In the present study, nine variants in COX3 and three variants in TRNH were included in the SKAT analysis. Among the nine variants located in the COX3 gene, the m.9300G>A variant was reported to have a potential role in some patients with sudden unexpected infant death [36]. The m.9804G>A variant has been reported in LHON, tetralogy of Fallot (TOF), mitochondrial encephalomyopathy, lactic acidosis and stroke-like episodes (MELAS), and open-angle glaucoma (OAG) [37-40]. The m.9957G>A variant has been reported in cases of MELAS, non-arteritic ischemic optic neuropathy (NAION), chronic progressive external ophthalmoplegia (CPEO), hypertrophic cardiomyopathy (HCM), and gout [41-45]. Among the variants located in the TRNH gene, m.12153C>T was reported in patients with thiamine deficiency–accompanied mitochondrial myopathy [46], m.12178C>T was previously reported in Saudi patients with KC [12], and m.12192G>A was reported in cardiomyopathy (CM) and deafness [47,48]. The predicted secondary structures of m.12153C>T and m.12192G>A were similar to native tRNAHis, whereas the predicted structure of m.12178C>T was statistically significantly different from native tRNAHis.

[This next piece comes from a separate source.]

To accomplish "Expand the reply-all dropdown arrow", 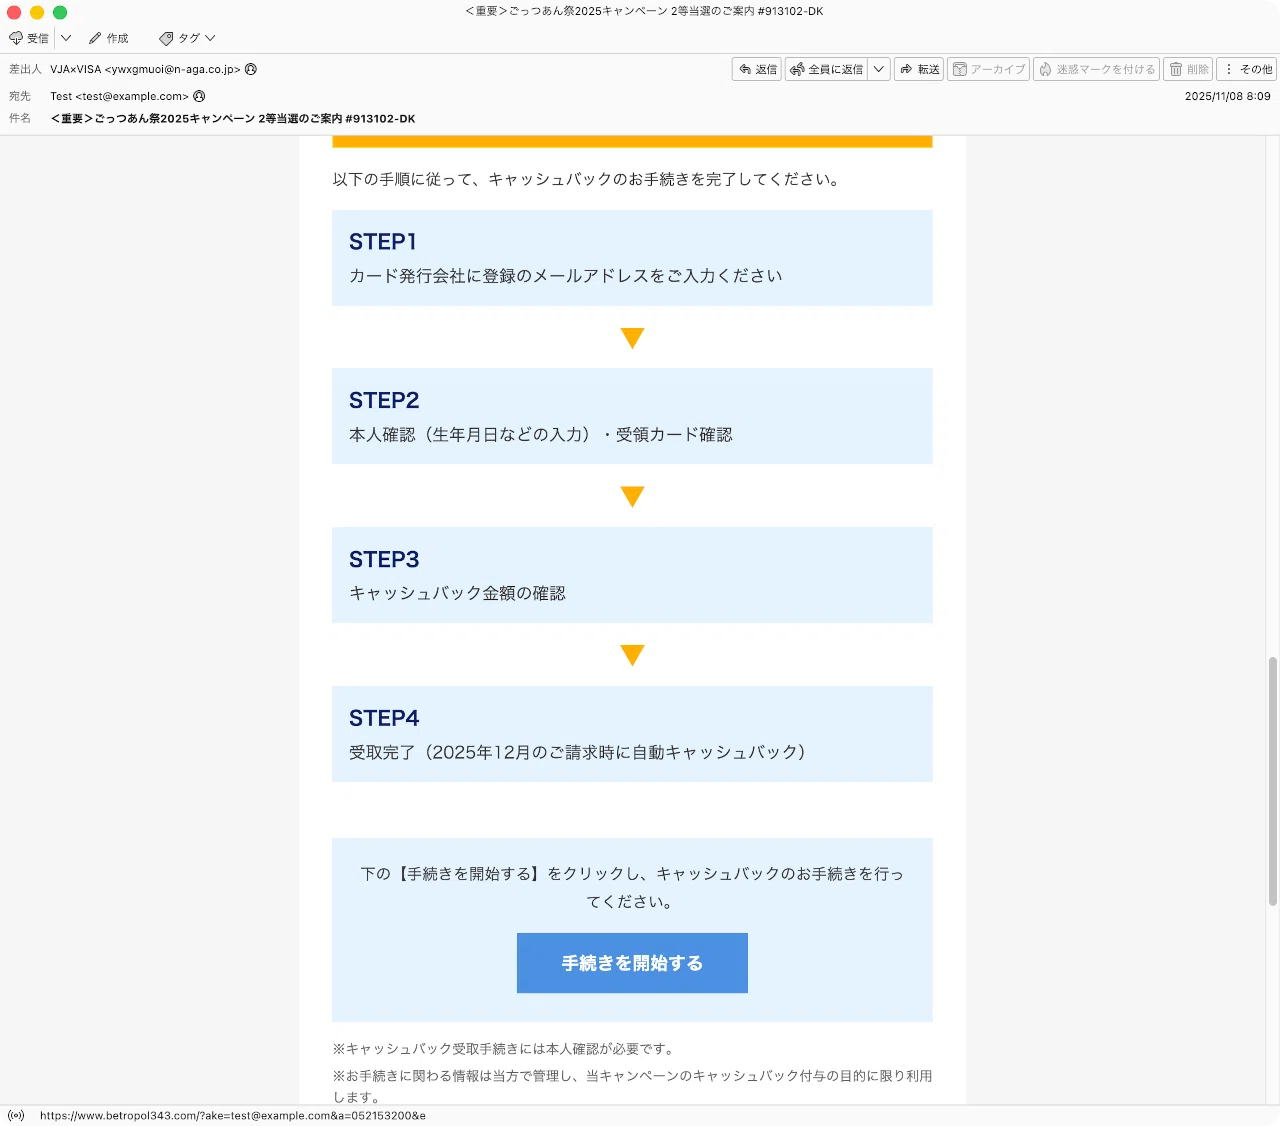I will [x=879, y=69].
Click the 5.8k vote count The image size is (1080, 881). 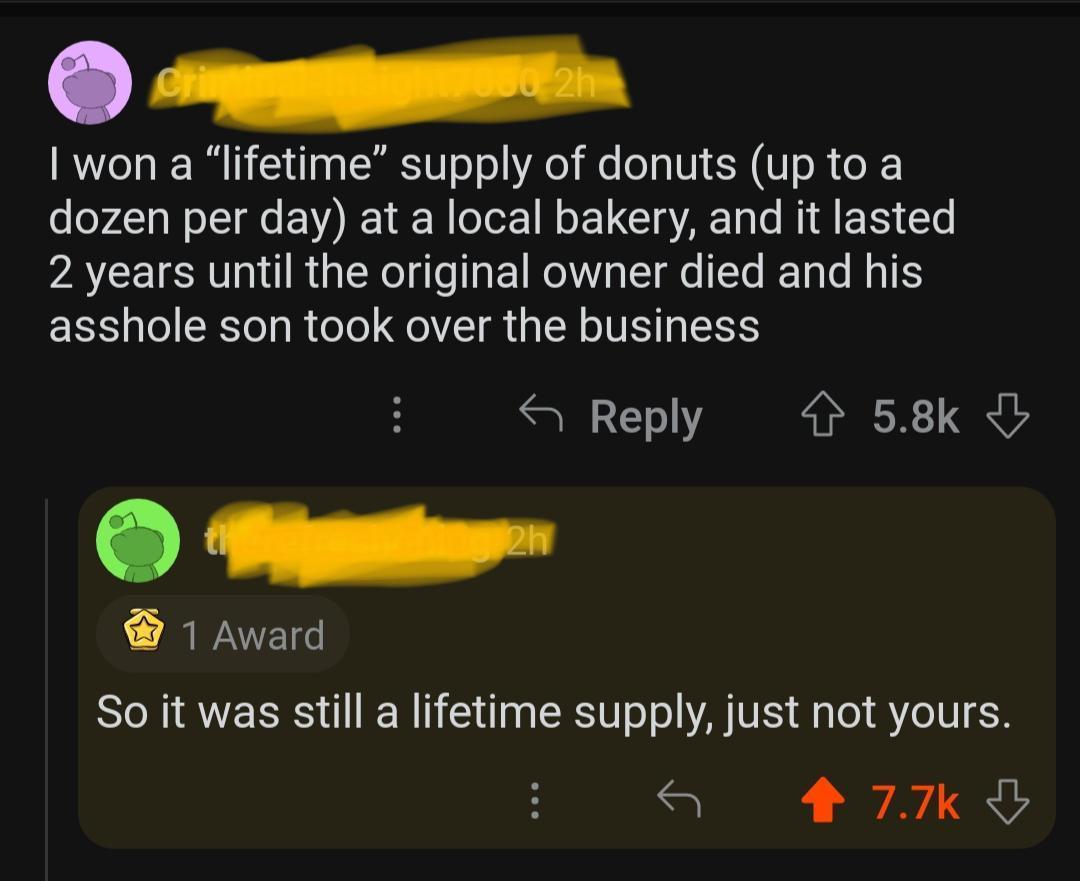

This discrepancy of predicted structures indicates that the m.12178C>T variant might critically influence the occurrence of KC. Previously, Abu-Amero et al. [12] screened the mitochondrial genome in Saudi patients with KC and found nine potentially pathogenic variants in the study population. However, only m.12178C>T was identified in the present study, which is in accordance with Abu-Amero et al. findings. Of note, this might be attributed to different populations and different sample sizes, which warrants future studies with multicenter and larger population sizes for in-depth exploration.

In conclusion, this study presented the mitochondrial gene profile of Chinese patients with KC and identified that the COX3 and TRNH genes were associated with KC.